--- Instructions to follow ---
Go through the data below. List every line that holds the word "Metal".
-- Extracted data follows --
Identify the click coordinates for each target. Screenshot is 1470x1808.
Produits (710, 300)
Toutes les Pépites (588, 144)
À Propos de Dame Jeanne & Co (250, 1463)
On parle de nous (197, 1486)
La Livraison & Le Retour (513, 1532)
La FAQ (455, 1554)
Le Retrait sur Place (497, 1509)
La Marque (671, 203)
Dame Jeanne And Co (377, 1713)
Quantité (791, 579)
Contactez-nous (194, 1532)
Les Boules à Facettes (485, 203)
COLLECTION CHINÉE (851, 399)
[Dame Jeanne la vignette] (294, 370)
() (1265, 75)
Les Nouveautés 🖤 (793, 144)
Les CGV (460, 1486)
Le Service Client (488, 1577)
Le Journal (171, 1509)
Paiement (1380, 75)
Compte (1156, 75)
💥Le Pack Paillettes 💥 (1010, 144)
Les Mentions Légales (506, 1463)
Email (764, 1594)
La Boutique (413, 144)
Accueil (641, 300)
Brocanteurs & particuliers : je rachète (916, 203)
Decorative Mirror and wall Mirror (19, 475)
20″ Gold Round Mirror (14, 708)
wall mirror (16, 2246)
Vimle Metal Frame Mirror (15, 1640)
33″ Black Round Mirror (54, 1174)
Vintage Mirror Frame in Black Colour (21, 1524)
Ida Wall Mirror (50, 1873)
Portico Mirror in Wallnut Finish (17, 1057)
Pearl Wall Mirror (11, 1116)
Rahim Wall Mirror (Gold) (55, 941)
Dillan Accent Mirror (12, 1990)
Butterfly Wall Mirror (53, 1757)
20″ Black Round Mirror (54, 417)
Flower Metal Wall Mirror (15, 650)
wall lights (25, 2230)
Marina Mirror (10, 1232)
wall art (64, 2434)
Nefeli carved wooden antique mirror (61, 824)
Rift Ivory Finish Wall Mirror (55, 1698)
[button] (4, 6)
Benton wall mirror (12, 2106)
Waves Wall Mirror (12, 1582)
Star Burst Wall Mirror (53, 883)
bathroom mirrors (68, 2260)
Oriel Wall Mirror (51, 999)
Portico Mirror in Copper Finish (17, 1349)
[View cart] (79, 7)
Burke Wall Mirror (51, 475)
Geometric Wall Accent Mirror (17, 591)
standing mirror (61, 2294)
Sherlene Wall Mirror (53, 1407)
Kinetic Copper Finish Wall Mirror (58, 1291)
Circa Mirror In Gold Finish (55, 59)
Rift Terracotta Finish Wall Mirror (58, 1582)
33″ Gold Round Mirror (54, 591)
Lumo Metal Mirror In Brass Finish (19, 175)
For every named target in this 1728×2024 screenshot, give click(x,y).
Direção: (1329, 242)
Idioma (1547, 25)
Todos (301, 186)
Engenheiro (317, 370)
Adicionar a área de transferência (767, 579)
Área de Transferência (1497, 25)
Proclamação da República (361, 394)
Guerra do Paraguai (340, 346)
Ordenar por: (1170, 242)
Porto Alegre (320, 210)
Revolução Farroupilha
-- Extracted data concluded --
--- Problem solution ---
Vimle Metal Frame Mirror (15, 1640)
Flower Metal Wall Mirror (15, 650)
Lumo Metal Mirror In Brass Finish (19, 175)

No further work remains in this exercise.